In case an undertaking would still qualify as having insufficient substance, this qualification has consequences both for the Member State of the undertaking itself as well as for other Member States involved:

  • Consequences for the Member State of the reporting undertaking with insufficient substance: certificates of residence for the use outside that member state should be refused and a certificate of residence prescribing that the undertaking is not entitled to the benefits of tax treaties should be granted.
  • Consequences for other Member States in relation to the reporting undertaking with insufficient substance: Disregarding tax treaties in relation to the reporting undertaking and disregarding the application of the Parent-Subsidiary Directive and Interest & Royalties Directive, taxation of the reporting undertaking’s relevant income and property at the level of the shareholder of the reporting undertaking (which in essence is a form of CFC) , all subject to specific conditions.

Besides the tax consequences, the information in relation to the indicators on minimum substance needs to be exchanged automatically. To this end, the EU Directive on Administrative Cooperation will be amended.

Not fulfilling the requirements under ATAD3 should result in penalties. As always, the directive indicates that these penalties need to be effective, proportionate and dissuasive. ATAD3, however, adds a specification to the penalty paragraph, by determining the following: Member States shall ensure that those penalties include an administrative pecuniary sanction of at least 5% of the undertaking’s turnover in the relevant tax year, if the undertaking that is required to report […] does not comply with such requirement for a tax year within the prescribed deadline or makes a false declaration in the tax return […].

The proposal for ATAD3 aims at implementation of the rules before 1 July 2023. The rules should be applicable as of 1 January 2024. Depending on the actual implementation of ATAD3 into domestic law, it should carefully be taken into account that as of its application in 2024, the reference period in gateway-criteria 1 and 3 (mentioned above) relate to the two tax years before, i.e. in many cases starting 1 January 2022. As ATAD3 only relates to intra-EU situations, the European Commission already announced a new proposal to be published in 2022 to respond to the challenges linked to non-EU shell entities.

Other developments yet to come

Besides the two directives proposed today, two other directives are expected in relation to the OECD Pillars 1 and 2:

  1. A directive implementing Pillar 1 (but much is unclear about this); and,
  2. A directive on the publication of certain companies’ effective tax rate.
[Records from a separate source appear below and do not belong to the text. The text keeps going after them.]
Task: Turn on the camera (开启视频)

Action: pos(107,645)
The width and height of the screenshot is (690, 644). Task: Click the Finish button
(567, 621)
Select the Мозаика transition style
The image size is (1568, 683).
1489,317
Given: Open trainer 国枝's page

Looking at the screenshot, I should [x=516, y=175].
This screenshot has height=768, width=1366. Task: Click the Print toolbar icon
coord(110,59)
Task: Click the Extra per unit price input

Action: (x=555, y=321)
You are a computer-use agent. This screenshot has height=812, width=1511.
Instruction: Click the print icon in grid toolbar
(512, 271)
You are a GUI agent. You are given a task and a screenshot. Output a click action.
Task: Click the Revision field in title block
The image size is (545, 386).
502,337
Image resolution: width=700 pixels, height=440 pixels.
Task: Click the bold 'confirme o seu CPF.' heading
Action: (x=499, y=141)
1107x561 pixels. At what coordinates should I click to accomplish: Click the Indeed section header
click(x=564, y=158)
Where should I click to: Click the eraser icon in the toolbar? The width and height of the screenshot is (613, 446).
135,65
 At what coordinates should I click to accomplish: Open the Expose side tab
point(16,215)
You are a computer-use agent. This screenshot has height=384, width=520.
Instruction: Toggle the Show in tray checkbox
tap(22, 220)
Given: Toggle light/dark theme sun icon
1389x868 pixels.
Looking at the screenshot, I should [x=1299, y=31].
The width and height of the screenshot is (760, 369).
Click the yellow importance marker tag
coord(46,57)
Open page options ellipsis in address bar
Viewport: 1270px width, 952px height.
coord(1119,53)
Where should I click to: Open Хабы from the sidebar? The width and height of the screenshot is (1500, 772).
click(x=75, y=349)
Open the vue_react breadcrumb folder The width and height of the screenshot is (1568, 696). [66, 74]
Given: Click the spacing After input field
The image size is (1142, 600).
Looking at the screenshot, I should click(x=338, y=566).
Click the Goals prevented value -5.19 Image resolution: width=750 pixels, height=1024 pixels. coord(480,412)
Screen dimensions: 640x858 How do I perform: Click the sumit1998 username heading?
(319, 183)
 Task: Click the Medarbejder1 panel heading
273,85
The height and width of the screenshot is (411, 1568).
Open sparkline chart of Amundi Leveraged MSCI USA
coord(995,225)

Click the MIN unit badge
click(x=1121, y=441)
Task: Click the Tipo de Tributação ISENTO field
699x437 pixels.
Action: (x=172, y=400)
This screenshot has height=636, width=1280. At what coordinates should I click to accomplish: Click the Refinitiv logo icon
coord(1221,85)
The proposal for a directive on the publication of the effective tax rate of certain companies was announced in the European Commission’s Tax Package for the 21st Century. The companies in scope of this directive would be the same companies that are in scope of Pillar 2. For the calculation of the ETR to be published, the methodology of Pillar 2 will be applied. This directive probably follows as a separate proposal as it is not included in the OECD Pillar 2 plans. Consequently, in order to avoid discussions during the legal process on the acceptance of the actual Pillar 2 Directive, the ETR Directive is separated from the Pillar 2 Directive. We would expect that proposal after adoption of the Pillar 2 Directive.

By 2023, the European Commission wants to propose a new framework for Business Taxation in the EU (BEFIT) as a successor of CC(C)TB.

Besides these tax measures, the European Commission proposed today to amend its Own Resources Decision. Three new categories of own resources will be introduced at a later stage: a carbon border adjustment mechanism, a revised EU Emissions Trading System, and a share of the residual profits of the largest and most profitable multinational enterprises that are allocated to EU Member States following the OECD Pillar 1 agreement. The own resource in relation to Pillar 1 will enter into force once this Directive should be transposed into national law.